▶ Texte proposé:
Ce dénigrement d'Ottawa prend la forme d'un nationalisme politique particulier qui, en accentuant les particularismes économiques, environnementaux et sociétaux de la province, a encouragé celle-ci à avoir un sentiment d'appartenance distinct au sein du cadre national canadien. Cette rhétorique est aussi susceptible de créer l'apparition d'un isolationnisme involontaire. De telles formes de nationalisme risquent d'être difficiles à maintenir à long terme et pourraient nuire à la capacité de rétention des nouveaux arrivants (continentaux ou immigrants) à qui il serait rappelé au quotidien qu'ils « ne sont pas d'ici ».

▶ Consigne 1: D'après le passage sur le dénigrement d'Ottawa, à qui risquerait-on de rappeler au quotidien qu'ils « ne sont pas d'ici » ?
▶ Consigne 2: Poursuivez le passage sur le dénigrement d'Ottawa à la suite de sa dernière phrase.

▶ Données fournies:
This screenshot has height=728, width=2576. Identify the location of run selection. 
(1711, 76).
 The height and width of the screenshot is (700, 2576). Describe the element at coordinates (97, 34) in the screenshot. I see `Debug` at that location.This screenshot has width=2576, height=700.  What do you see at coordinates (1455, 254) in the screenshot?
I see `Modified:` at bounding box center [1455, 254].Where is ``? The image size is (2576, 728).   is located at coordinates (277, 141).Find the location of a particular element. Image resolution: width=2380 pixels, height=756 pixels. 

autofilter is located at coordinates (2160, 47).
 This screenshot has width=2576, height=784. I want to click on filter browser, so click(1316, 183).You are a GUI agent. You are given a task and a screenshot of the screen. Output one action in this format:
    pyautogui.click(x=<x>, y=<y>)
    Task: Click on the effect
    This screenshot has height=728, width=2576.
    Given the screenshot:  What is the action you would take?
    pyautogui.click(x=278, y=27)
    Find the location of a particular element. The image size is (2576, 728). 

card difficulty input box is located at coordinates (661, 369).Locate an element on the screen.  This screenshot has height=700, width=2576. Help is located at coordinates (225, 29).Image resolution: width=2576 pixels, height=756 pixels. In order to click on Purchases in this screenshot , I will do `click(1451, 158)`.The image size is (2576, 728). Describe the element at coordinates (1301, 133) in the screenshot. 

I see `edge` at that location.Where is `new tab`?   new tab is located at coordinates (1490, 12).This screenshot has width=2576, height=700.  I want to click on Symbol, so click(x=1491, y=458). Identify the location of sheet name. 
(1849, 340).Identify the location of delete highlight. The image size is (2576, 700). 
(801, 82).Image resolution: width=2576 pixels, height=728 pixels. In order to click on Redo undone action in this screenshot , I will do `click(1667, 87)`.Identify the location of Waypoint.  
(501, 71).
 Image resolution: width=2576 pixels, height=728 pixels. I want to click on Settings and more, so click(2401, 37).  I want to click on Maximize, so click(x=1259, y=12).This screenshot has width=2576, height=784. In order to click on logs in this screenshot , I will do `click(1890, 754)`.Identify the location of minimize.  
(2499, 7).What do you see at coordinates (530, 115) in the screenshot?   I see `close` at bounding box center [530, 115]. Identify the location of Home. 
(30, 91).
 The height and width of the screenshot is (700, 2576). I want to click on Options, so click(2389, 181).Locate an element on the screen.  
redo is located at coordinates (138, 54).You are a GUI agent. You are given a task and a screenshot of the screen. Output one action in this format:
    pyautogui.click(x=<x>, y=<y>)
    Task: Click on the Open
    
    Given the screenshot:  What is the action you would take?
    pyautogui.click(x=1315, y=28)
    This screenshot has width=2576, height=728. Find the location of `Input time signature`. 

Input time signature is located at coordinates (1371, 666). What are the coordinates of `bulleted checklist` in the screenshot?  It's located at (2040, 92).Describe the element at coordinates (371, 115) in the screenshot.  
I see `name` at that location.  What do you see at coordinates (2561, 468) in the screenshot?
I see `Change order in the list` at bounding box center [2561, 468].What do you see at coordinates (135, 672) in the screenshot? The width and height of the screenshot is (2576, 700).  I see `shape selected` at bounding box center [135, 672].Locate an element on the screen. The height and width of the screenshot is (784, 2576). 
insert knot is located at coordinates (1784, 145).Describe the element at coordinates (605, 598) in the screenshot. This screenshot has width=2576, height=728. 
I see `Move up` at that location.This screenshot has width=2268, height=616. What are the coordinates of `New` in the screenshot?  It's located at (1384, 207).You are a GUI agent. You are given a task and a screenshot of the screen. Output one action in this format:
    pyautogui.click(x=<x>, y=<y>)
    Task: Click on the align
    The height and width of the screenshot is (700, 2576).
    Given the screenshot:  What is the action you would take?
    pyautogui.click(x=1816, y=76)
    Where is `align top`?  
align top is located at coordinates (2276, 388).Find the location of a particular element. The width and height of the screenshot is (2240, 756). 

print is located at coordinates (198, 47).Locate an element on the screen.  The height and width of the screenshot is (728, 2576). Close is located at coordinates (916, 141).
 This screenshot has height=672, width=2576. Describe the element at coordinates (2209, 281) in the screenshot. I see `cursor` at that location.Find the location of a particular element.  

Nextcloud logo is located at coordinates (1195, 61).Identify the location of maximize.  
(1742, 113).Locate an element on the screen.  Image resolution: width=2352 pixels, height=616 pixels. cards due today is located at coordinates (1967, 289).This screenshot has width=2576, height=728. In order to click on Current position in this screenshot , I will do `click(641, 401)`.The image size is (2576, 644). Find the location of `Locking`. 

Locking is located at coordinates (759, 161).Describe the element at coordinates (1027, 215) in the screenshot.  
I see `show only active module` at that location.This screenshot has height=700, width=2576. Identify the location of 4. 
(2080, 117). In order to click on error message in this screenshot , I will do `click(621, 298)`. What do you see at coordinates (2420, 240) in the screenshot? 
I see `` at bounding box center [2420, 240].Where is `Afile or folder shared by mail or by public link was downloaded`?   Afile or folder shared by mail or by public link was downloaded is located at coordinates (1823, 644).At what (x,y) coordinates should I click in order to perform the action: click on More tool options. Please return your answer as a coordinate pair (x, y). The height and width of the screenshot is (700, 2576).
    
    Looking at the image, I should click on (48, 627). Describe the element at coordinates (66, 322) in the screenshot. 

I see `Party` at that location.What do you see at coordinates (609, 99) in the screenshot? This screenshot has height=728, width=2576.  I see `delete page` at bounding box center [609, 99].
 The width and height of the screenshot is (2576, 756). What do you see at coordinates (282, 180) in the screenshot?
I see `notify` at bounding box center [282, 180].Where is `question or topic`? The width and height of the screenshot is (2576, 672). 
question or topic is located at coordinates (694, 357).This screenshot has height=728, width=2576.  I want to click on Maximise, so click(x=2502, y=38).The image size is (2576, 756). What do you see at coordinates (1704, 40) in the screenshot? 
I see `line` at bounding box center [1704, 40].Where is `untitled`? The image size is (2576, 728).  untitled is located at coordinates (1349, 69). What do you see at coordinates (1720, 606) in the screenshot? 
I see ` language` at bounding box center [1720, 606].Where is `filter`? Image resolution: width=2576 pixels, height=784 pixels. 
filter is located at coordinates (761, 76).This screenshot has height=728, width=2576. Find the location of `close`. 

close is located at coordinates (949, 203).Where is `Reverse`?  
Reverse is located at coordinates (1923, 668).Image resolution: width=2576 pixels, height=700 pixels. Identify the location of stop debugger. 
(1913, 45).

▶ Réponse 1: Aux nouveaux arrivants, qu'ils soient continentaux ou immigrants.

▶ Réponse 2:
Pour permettre à la province de prospérer et d'être économiquement et culturellement variée et durable, il faut être inclusif. Il est important que les CFAs se sentent faire partie de la Cité. Une partie de la solution est donc de repenser le récit de l'identité terre-neuvienne et de sa résilience malgré les influences sociales et politiques extérieures. Au lieu d'avoir une approche conflictuelle et condescendante, qui donne aux premiers ministres de la province l'occasion d'être perçus comme des meneurs d'une opposition frontale avec le reste du pays, mieux vaut positiver : opter pour une approche qui permette aux citoyens de participer au débat national et de s'engager activement aux côtés des nouveaux arrivants dans la province.
Faciliter l’intégration des « autres »
La province devrait faciliter l'intégration des « autres » en organisant des forums publics et des événements culturels ouverts où Terre-neuviens et CFAs partageraient leurs histoires respectives par le biais de récits en ligne et de visites en personne à The Rooms (archives provinciales, musée et galerie d'art), et en étant associés à l'élaboration des programmes éducatifs à tous les niveaux.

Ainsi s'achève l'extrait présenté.